Same name and namespace in other branches
  1. 4.6.x includes/common.inc \drupal_xml_parser_create()
  2. 4.7.x includes/unicode.inc \drupal_xml_parser_create()
  3. 5.x includes/unicode.inc \drupal_xml_parser_create()
  4. 6.x includes/unicode.inc \drupal_xml_parser_create()
  5. 8.9.x core/includes/unicode.inc \drupal_xml_parser_create()

Prepares a new XML parser.

This is a wrapper around xml_parser_create() which extracts the encoding from the XML data first and sets the output encoding to UTF-8. This function should be used instead of xml_parser_create(), because PHP 4's XML parser doesn't check the input encoding itself. "Starting from PHP 5, the input encoding is automatically detected, so that the encoding parameter specifies only the output encoding."

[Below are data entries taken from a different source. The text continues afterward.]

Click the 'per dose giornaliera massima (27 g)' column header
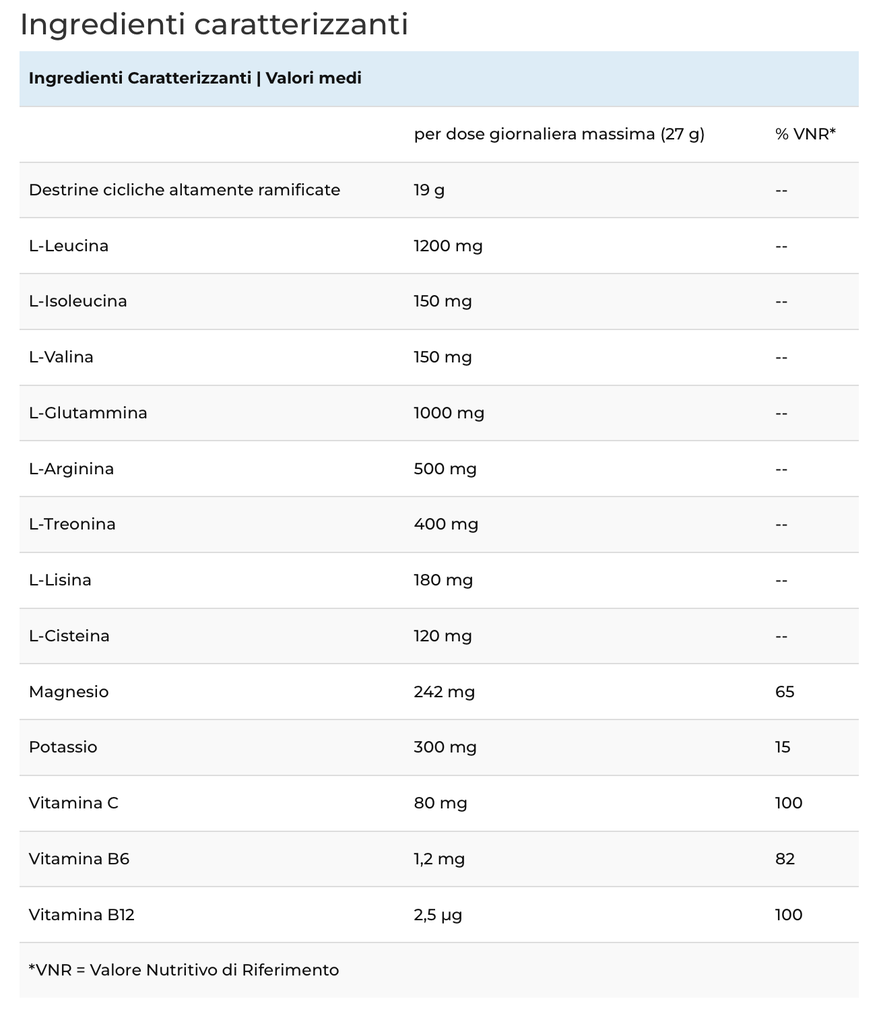881x1024 pixels. [559, 135]
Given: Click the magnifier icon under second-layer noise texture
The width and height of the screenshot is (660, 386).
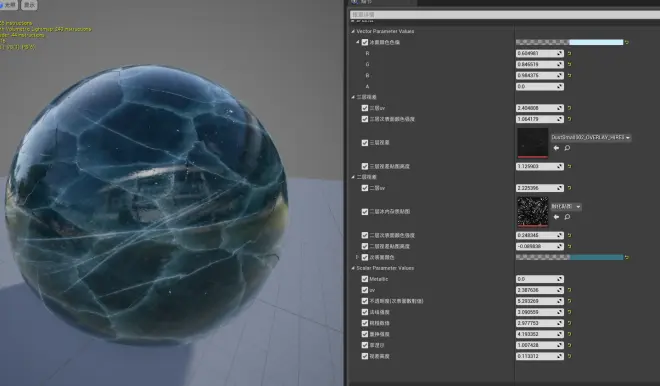Looking at the screenshot, I should point(567,217).
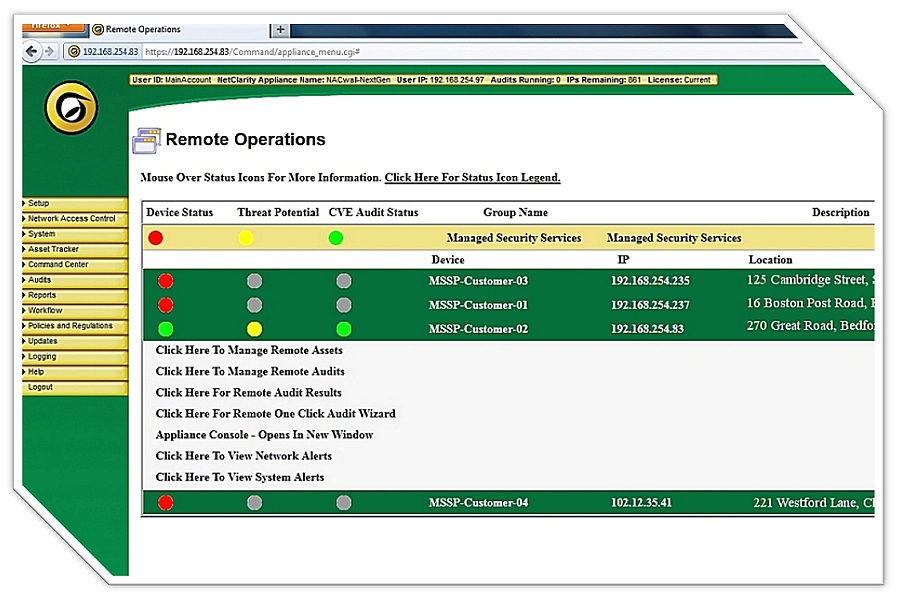
Task: Click the red Device Status icon for MSSP-Customer-04
Action: (x=166, y=503)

This is also where unsupported encodings will be converted. Callers should take this into account: $data might have been changed after the call.

Parameters

$data: The XML data which will be parsed later.

Return value

An XML parser object or FALSE on error.

Related topics

2 calls to drupal_xml_parser_create()
aggregator_parse_feed in modules/aggregator/aggregator.parser.inc
Parses a feed and stores its items.
_aggregator_parse_opml in modules/aggregator/aggregator.admin.inc
Parses an OPML file.

File

includes/unicode.inc, line 189
Provides Unicode-related conversions and operations.

Code

function drupal_xml_parser_create(&$data) {

  // Default XML encoding is UTF-8
  $encoding = 'utf-8';
  $bom = FALSE;

  // Check for UTF-8 byte order mark (PHP5's XML parser doesn't handle it).
  if (!strncmp($data, "", 3)) {
    $bom = TRUE;
    $data = substr($data, 3);
  }

  // Check for an encoding declaration in the XML prolog if no BOM was found.
  if (!$bom && preg_match('/^<\\?xml[^>]+encoding="(.+?)"/', $data, $match)) {
    $encoding = $match[1];
  }

  // Unsupported encodings are converted here into UTF-8.
  $php_supported = array(
    'utf-8',
    'iso-8859-1',
    'us-ascii',
  );
  if (!in_array(strtolower($encoding), $php_supported)) {
    $out = drupal_convert_to_utf8($data, $encoding);
    if ($out !== FALSE) {
      $encoding = 'utf-8';
      $data = preg_replace('/^(<\\?xml[^>]+encoding)="(.+?)"/', '\\1="utf-8"', $out);
    }
    else {
      watchdog('php', 'Could not convert XML encoding %s to UTF-8.', array(
        '%s' => $encoding,
      ), WATCHDOG_WARNING);
      return FALSE;
    }
  }
  $xml_parser = xml_parser_create($encoding);
  xml_parser_set_option($xml_parser, XML_OPTION_TARGET_ENCODING, 'utf-8');
  return $xml_parser;
}